Laurent Bibard (E85) publie Vivre dans un monde complexe aux Éditions de l’Aube. Un ouvrage qui prolonge ses réflexions sur les angoisses contemporaines – et comment les dépasser. 

ESSEC Alumni : Qu’abordez-vous dans ce nouvel essai ? 

Laurent Bibard : Je questionne la tentation du tout sécuritaire face au climat anxiogène de notre temps. Certes, notre monde nous semble de plus en plus inquiétant : pandémie, guerre, crise écologique et économique... Et il paraît à l’inverse rassurant de se protéger avec des assurances, des mots de passe, des caméras de vidéosurveillance ou encore des outils de reconnaissance faciale. Mais la vie n’a-t-elle pas toujours été faite de complexité et d’incertitude ? Avec cet ouvrage, je m’efforce de réenchanter l’avenir et son caractère imprévisible. J’invite à prendre du recul pour ne pas céder au catastrophisme ni à la peur du lendemain. Et j’alerte : notre obsession pour le contrôle menace de nous couper de la réalité et fait le lit d’idéologies réductrices. Acceptons de ne pas maîtriser le futur justement pour permettre le surgissement d’un meilleur, encore impossible à imaginer !
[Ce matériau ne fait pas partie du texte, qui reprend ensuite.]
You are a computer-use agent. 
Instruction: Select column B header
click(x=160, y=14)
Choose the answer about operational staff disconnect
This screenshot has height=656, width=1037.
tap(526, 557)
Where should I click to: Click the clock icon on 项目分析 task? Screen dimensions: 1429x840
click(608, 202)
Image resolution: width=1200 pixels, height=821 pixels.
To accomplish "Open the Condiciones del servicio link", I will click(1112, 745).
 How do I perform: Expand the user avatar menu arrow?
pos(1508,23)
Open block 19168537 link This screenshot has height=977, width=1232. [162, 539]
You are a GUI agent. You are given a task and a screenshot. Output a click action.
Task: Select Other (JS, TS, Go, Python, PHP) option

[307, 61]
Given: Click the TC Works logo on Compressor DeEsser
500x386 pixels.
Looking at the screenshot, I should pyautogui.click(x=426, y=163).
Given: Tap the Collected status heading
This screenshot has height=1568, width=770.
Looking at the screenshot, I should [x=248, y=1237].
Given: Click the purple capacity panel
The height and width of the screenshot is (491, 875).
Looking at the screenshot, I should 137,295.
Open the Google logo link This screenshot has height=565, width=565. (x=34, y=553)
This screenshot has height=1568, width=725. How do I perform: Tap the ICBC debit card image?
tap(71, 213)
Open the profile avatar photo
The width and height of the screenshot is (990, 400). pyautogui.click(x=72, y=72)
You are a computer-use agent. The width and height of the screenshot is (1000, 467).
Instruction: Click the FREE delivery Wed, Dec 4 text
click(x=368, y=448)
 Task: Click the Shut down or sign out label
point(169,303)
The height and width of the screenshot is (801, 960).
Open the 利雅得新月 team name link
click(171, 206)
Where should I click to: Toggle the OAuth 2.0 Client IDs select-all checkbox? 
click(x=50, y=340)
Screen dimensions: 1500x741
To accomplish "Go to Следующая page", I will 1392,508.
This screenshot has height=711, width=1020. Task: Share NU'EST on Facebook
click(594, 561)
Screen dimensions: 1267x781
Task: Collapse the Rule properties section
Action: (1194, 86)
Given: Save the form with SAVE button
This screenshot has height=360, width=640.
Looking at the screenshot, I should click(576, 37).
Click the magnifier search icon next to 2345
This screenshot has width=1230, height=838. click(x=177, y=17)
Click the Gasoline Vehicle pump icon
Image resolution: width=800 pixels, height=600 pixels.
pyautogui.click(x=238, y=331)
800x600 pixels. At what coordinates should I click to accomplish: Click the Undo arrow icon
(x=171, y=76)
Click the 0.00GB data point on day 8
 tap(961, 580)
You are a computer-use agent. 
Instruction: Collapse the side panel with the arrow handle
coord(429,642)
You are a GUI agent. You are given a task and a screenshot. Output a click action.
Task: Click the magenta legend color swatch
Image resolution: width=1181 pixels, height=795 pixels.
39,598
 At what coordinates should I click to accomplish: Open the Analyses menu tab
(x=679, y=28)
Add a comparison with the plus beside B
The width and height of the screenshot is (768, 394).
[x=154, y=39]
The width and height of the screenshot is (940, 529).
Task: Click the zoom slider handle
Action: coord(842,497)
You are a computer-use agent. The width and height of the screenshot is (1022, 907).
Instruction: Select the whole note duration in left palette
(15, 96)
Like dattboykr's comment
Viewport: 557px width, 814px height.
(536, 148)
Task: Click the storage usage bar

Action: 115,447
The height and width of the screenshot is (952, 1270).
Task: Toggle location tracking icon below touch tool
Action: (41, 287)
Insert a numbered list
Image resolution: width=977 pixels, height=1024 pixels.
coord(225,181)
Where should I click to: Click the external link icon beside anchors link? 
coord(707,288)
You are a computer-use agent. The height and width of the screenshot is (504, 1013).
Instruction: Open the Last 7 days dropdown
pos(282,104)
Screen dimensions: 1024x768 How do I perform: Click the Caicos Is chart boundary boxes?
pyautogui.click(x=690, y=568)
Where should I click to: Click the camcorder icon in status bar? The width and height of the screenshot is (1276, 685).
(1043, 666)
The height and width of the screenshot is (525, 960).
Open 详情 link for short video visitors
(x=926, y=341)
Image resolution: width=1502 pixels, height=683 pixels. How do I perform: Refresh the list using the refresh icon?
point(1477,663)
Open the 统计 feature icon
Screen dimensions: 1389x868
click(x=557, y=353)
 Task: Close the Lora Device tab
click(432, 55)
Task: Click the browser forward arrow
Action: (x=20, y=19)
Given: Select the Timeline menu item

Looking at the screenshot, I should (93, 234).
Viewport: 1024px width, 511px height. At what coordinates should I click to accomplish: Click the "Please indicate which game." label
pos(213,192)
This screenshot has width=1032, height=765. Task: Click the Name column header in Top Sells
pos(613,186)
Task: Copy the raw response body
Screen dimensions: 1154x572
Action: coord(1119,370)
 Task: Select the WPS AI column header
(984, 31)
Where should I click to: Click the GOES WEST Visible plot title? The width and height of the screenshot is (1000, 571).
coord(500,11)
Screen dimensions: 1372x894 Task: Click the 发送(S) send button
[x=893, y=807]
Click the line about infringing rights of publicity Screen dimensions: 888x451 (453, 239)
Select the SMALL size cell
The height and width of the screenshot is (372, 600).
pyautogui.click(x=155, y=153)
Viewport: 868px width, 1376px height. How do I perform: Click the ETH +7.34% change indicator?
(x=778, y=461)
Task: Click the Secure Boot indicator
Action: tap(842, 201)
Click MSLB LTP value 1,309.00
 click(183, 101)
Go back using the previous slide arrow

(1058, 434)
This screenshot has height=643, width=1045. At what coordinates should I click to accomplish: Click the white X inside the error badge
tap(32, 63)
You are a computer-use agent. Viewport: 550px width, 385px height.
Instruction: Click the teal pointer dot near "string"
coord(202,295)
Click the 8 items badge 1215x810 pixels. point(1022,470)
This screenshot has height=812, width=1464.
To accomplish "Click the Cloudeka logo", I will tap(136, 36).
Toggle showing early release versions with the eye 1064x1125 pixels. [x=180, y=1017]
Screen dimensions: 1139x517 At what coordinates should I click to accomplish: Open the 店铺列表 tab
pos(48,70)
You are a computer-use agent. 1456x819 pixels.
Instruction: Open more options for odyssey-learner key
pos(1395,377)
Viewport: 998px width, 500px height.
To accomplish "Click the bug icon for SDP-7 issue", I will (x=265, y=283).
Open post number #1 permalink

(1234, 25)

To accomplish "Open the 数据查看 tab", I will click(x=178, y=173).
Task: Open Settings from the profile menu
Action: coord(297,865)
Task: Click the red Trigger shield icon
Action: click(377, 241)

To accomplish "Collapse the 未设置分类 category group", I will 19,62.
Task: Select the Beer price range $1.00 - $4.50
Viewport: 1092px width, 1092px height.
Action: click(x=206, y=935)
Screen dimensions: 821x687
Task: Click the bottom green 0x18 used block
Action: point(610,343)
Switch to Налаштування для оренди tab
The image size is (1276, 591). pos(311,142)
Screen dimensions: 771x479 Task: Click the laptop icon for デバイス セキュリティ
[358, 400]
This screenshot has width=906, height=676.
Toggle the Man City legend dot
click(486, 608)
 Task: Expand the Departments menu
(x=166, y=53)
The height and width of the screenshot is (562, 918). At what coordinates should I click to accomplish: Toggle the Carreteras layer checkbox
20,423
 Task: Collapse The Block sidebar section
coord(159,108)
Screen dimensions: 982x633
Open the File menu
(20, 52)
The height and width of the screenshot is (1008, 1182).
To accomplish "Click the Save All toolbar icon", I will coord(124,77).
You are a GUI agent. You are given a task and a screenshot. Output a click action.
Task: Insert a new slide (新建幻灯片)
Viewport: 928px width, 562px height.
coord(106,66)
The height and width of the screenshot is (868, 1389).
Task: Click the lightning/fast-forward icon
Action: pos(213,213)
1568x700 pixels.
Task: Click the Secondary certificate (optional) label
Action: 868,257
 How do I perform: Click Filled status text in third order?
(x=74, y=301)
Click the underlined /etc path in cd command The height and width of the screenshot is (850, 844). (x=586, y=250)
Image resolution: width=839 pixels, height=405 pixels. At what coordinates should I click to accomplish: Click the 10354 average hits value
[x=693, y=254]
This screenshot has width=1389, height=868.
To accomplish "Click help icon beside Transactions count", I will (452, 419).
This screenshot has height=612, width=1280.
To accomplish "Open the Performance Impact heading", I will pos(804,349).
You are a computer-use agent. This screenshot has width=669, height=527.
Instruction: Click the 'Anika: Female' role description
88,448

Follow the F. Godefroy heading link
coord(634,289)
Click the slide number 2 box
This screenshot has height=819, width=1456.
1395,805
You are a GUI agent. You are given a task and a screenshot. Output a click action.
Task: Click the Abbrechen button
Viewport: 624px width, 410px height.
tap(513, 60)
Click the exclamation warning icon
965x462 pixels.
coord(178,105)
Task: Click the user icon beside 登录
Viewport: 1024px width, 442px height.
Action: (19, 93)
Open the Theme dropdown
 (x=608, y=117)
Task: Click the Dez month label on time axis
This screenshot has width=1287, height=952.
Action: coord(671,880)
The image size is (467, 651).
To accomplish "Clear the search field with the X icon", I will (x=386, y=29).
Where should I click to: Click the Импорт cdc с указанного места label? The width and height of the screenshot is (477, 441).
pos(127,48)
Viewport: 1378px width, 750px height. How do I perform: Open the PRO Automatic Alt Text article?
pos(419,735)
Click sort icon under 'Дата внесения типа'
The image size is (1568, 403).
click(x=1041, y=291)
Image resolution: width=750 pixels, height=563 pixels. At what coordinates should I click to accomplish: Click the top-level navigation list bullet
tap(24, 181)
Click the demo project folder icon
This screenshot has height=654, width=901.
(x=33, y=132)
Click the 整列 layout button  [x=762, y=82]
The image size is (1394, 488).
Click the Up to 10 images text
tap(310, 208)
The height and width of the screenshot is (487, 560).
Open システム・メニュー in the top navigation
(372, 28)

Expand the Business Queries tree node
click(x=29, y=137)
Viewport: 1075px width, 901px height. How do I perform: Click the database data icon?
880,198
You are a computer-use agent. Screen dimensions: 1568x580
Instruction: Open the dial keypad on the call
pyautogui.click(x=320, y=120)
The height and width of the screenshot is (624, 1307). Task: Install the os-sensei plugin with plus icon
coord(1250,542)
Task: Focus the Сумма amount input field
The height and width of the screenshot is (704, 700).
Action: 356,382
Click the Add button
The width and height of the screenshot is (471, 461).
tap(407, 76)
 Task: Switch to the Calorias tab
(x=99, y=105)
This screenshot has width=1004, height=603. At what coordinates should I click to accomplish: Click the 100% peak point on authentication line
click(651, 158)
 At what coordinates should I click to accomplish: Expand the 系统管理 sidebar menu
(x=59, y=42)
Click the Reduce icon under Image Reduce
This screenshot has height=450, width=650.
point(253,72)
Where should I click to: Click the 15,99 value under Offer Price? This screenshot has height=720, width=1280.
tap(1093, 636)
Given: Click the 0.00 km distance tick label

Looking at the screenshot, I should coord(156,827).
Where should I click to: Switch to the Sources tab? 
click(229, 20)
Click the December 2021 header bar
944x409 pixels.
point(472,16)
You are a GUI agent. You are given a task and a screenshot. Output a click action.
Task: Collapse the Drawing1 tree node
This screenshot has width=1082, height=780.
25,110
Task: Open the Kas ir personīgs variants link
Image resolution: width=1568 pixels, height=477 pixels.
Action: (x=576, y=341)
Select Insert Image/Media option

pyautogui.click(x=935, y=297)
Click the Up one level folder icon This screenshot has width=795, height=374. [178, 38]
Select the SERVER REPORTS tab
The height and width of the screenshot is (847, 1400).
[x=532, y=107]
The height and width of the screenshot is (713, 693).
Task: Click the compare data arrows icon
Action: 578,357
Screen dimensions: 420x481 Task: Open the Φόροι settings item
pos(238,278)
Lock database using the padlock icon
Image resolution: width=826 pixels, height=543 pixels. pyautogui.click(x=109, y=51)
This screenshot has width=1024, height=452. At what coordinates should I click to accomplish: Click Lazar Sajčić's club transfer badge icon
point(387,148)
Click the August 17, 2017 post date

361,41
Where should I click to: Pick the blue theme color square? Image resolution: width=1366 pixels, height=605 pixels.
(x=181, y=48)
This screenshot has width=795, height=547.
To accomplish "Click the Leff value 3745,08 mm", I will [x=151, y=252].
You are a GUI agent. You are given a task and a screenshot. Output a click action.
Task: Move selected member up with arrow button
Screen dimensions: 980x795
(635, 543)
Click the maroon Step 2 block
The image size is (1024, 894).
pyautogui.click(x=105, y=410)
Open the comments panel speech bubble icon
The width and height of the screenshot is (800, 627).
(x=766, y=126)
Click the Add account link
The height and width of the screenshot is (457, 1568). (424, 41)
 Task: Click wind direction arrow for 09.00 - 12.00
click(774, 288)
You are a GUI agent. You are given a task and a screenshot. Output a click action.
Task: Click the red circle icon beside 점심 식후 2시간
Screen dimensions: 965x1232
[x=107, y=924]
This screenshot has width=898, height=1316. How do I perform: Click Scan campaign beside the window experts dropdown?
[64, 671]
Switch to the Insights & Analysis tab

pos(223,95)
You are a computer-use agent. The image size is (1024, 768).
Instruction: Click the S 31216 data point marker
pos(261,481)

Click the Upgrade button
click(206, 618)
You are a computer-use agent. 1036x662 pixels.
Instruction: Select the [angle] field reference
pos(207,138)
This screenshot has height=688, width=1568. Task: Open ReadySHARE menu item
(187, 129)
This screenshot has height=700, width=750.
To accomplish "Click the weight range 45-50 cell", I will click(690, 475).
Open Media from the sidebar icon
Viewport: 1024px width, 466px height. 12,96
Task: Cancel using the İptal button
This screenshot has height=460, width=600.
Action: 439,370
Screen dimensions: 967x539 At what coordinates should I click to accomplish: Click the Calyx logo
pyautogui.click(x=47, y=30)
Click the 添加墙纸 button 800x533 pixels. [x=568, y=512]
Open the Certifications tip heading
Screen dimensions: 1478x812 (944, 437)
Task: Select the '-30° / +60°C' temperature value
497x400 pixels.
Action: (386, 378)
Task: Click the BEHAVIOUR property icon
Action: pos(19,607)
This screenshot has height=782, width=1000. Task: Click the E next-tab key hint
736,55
EA : Comment expliquez-vous que le monde nous paraisse de plus en plus inquiétant et complexe ?

L. Bibard : Notons qu’on parle bien d’un sentiment : rien ne dit que le monde est réellement plus dangereux qu’avant. En revanche la vitesse de l’information – et des désinformations – s’est de fait accélérée pour atteindre à l’instantanéité. On sait tout le temps tout ce qui se passe partout. Résultat : on reçoit et perçoit tout plus intensément. C’est épuisant. Nous saurions nous déconnecter plus souvent, nous vivrions probablement mieux les actualités. 

EA : Quelles conséquences ce contexte a-t-il sur nos comportements ?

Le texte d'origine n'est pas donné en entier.